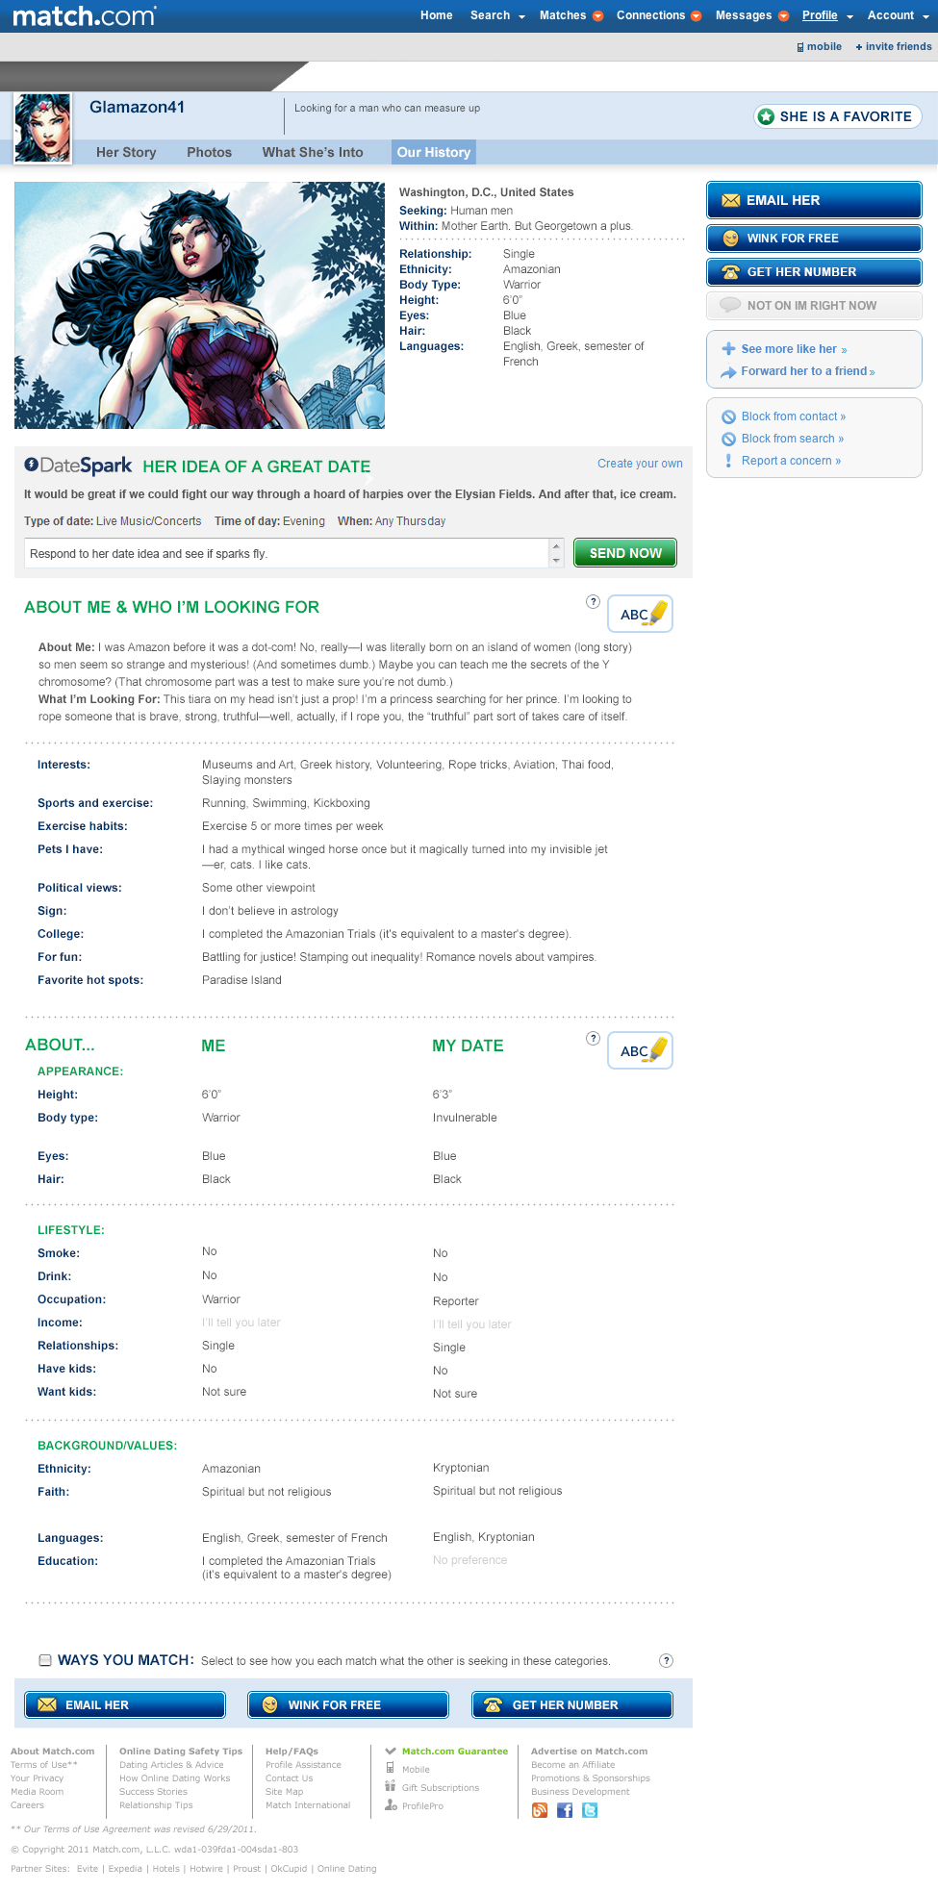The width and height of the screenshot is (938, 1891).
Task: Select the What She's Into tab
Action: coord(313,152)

---

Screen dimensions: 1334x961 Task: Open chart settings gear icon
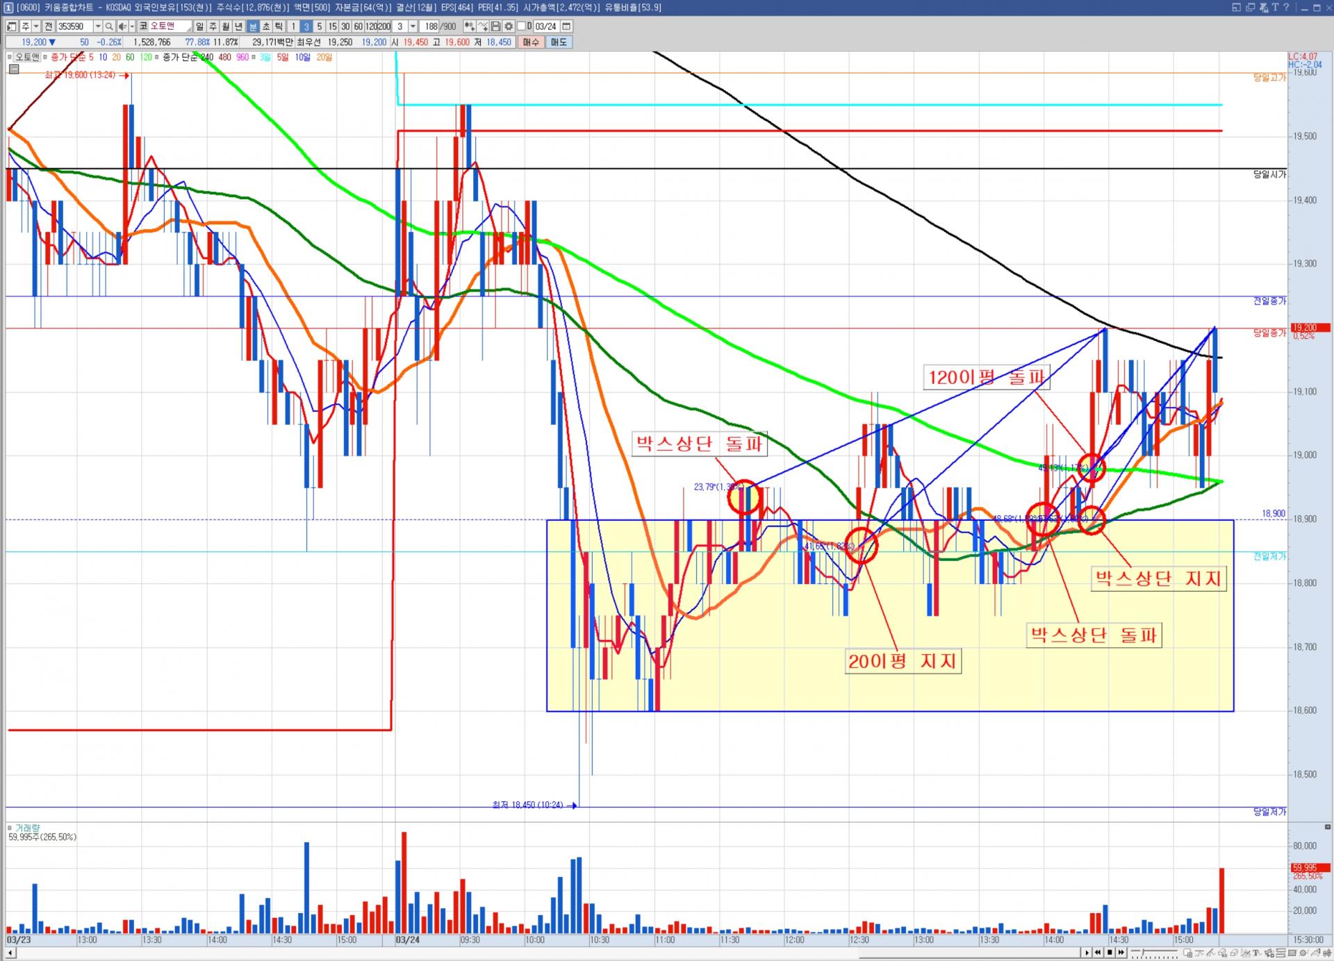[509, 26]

Written instruction.
Retype the records beginning at the line that contains "The width and" and ending after the line that contains "Action: coord(313,152)". Leave the pictures out of your answer.

Solution for this problem.
The width and height of the screenshot is (938, 1891).
Task: Select the What She's Into tab
Action: coord(313,152)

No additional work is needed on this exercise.